To prepare for a colonoscopy, a patient is usually required to drink a liquid or perform bowel cleansing using laxatives and sometimes enemas. This eliminates all fecal matter (stool) from the colon so that the person conducting the test will have a clear view.
Virtual Colonoscopy (CT colonography)
Virtual Colonoscopy, also called CT Colonography, is a minimally invasive alternative to colonoscopy, producing 2D and 3D images of the colon that are displayed on a screen. It uses a CT scanner to produce hundreds of cross-sectional images that provide a detailed view of the colon's interior, from the lower end of the small intestine to the rectum, without needing to insert a colonoscope. This procedure is suited for patients who are frail, older, or for other reasons aren't able to undergo a colonoscopy. Properly performed, a virtual colonoscopy is as accurate in detecting polyps as a traditional colonoscopy. If polyps are found during the exam, a colonoscopy can be performed to remove the polyp.
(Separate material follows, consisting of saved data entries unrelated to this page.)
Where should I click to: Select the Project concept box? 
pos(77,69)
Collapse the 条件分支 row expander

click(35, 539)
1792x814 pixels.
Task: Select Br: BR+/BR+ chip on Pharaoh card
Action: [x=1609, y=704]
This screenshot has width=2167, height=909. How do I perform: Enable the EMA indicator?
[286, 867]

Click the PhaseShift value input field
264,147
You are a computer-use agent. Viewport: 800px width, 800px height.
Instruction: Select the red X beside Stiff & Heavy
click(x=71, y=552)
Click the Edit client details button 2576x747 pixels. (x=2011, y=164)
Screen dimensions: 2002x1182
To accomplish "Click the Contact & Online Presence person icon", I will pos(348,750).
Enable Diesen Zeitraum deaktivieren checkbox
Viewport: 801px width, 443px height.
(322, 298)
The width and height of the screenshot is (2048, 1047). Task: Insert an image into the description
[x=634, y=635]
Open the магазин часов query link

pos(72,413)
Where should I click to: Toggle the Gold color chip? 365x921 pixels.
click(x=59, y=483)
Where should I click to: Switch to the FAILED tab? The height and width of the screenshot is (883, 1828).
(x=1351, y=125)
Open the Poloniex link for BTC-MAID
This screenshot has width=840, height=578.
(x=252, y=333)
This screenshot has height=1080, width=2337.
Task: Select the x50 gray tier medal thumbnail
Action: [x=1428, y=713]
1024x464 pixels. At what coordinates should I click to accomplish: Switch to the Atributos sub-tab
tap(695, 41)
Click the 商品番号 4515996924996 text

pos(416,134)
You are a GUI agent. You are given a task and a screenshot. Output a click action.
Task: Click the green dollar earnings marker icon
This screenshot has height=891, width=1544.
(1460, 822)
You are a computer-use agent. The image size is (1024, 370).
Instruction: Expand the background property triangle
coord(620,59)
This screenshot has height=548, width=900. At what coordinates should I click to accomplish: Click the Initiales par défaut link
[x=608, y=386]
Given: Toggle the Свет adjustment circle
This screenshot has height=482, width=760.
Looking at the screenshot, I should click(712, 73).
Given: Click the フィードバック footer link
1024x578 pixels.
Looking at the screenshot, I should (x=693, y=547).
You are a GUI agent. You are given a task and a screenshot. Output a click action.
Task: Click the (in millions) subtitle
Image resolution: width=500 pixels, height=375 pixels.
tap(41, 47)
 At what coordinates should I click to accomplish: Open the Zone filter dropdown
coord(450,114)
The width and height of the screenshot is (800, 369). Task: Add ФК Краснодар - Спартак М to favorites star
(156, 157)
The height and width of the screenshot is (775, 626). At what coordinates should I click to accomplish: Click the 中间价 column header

A sigmoidoscopy is similar to a colonoscopy in that it uses a flexible tube with a fiber-optic camera and light, but examines only the last two feet of the intestine, called the sigmoid colon, and rectum.
DNA Stool Test
The DNA Stool Test is a noninvasive test to detect polyps and early-stage cancers in the colon. After the patient's stool is mailed to the lab, the stool is analyzed for genetic mutations in the DNA that signal the existence of polyps and cancers. Although not as common as a colonoscopy, the DNA Stool Test is a noninvasive alternative that doesn't require bowel cleansing, patient sedation or a trip to the clinic. In addition to detecting colon cancer, future applications of the DNA Stool Test include detecting malignancies through the digestive tract, the throat, esophagus, stomach, pancreas, bile ducts and small bowel.
Colon cancer staging tests estimate how far a particular cancer has penetrated into the colon, whether the cancer has spread to nearby lymph nodes or organs, and to determine the best method of treatment. Most colon cancer staging tests are done after surgery has been performed and pathology reports have been reviewed. Before undergoing additional surgery or other treatments, a patient will likely have an abdominal CT scan and a lung X-ray to determine whether cancer has spread to these other areas.
The most common staging system is called the TNM System (tumors/nodes/metastases). The "T" is for the degree of invasion of the intestinal wall, "N" for degree of lymphatic node involvement, and "M" for the degree of metastasis.